A DIP Order is a court order that authorizes a debtor-in-possession (DIP) to obtain financing or use cash collateral during bankruptcy proceedings. This clause typically outlines the terms under which the DIP can access new loans or continue using existing assets to fund ongoing operations, often granting lenders certain protections or priority claims. The core function of a DIP Order is to ensure that a financially distressed company can maintain liquidity and continue operating while under bankruptcy protection, thereby preserving value for creditors and stakeholders.
DIP Order. The Bankruptcy Court shall have entered the DIP Order, and such Order shall be a Final Order.
DIP Order. The Interim Order shall have been entered by the Bankruptcy Court and shall not have been amended, modified, repealed or stayed.
DIP Order. The Loan Parties, the Agent and the Lenders hereby expressly agree that in the event of any express conflict between this Agreement and the DIP Order, the DIP Order shall control.
DIP Order. The applicable DIP Order shall be in full force and effect and shall not have been vacated, stayed, reversed, modified or amended in any respect without the written consent of Lender in its sole discretion.

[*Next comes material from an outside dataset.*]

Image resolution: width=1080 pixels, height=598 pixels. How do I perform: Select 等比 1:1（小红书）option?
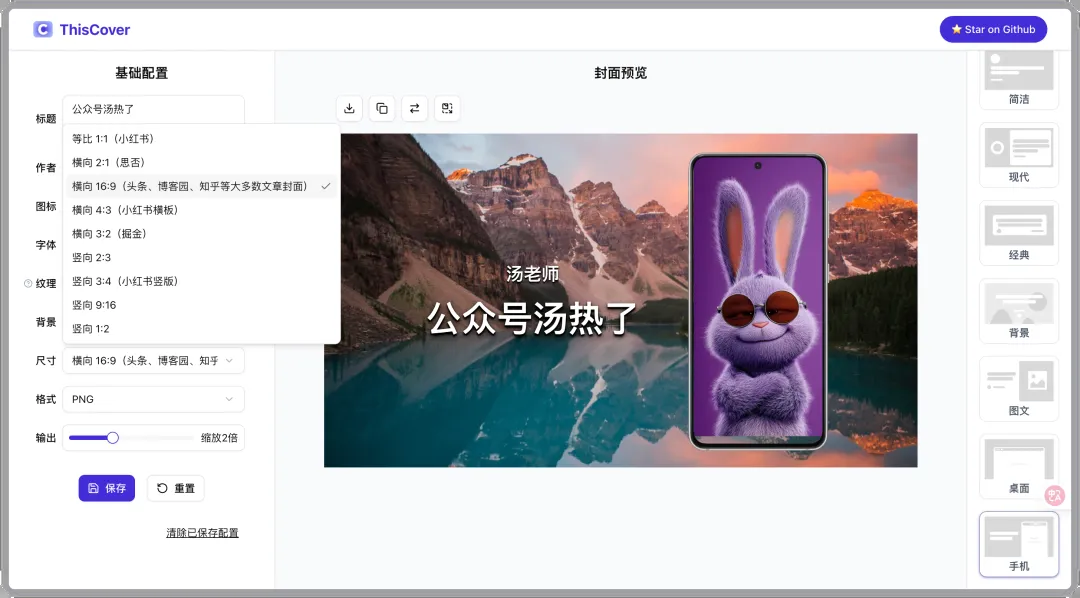(x=113, y=139)
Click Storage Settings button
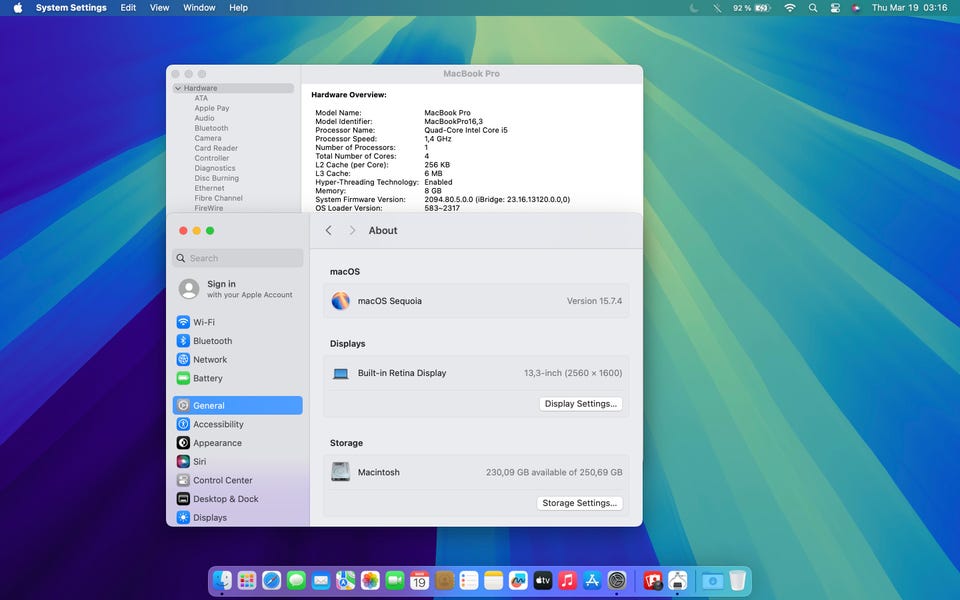 [x=580, y=503]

DIP Order. The DIP Order (or, in the case of the First Draw, only the Interim DIP Order) shall be in full force and effect and shall not have been vacated, reversed, modified, amended or subject to a stay without the prior written consent of the Required Lenders. Each borrowing by the Borrower hereunder shall constitute a representation and warranty by the Borrower as of the date of such extension of credit that the conditions contained in this Section 3.2 have been satisfied.
DIP Order. The DIP Order and the transactions contemplated hereby and thereby are in full force and effect and have not been vacated, reversed, modified, amended or stayed without the prior written consent of the Administrative Agent and the Majority Lenders.
DIP Order. The DIP Order is valid, genuine, legal and enforceable against the Credit Parties and the other parties subject thereto, and has not been reversed, stayed (whether by statutory stay or otherwise), modified, waived or amended without the consent of the Required Lenders.
DIP Order. The Company shall not, and shall not permit its Subsidiaries to: (a) seek, consent to or suffer to exist at any time any modification, stay, vacation or amendment of the DIP Order, except for modifications and amendments joined in or agreed to in writing by Required Holders; (b) seek the use of “Cash Collateral” (as defined in the DIP Order) in a manner inconsistent with the terms of the DIP Order without the prior written consent of Required Holders; (c) suffer to exist at any time a priority for any administrative expense or unsecured claim against any Credit Party (now existing or hereafter arising of any kind or nature whatsoever, including, without limitation, any administrative expenses of the kind specified in Sections 105, 326, 328, 503((b), 506(c), 507(a), 507(b), 546(c), 552(b), 726 and 1114 of the Bankruptcy Code) or any super priority claim which is equal or superior to the priority of the Holders in respect of the Obligations or the Prepetition Notes Holders in respect of the Prepetition Notes Obligations except as expressly permitted by the DIP Order; or (d) prior to the date on which the Prepetition Notes Obligations and Obligations have been paid in full, pay any administrative expenses, except administrative expenses incurred in accordance with the Approved DIP Budget.
DIP Order. (i) From and after the Petition Date, the Loan Parties are in compliance in all material respects with the terms and conditions of the Interim DIP Order or the Final DIP Order, as applicable. (ii) From and after the Petition Date, the Interim DIP Order, or at all times after the Final DIP Order Date, the Final DIP Order, is in full force and effect and has not been vacated, reversed, terminated, rescinded, modified or amended without the prior written consent of the Agent (at the written direction of the Lenders). (iii) From and after the Petition Date, no appeal or motion for reconsideration of the DIP Order shall have been filed, or, if the DIP Order is the subject of a pending appeal or motion for reconsideration in any respect, none of such DIP Order, the making of the Loans or the performance by any Borrower or any other Loan Party of any of its obligations under any of the Loan Documents shall be the subject of a presently effective stay pending appeal or reconsideration.
DIP Order. The DIP Order shall be in full force and effect, and such order shall not have been vacated, reversed, modified, amended or stayed in any manner except as agreed to by the Required Lenders.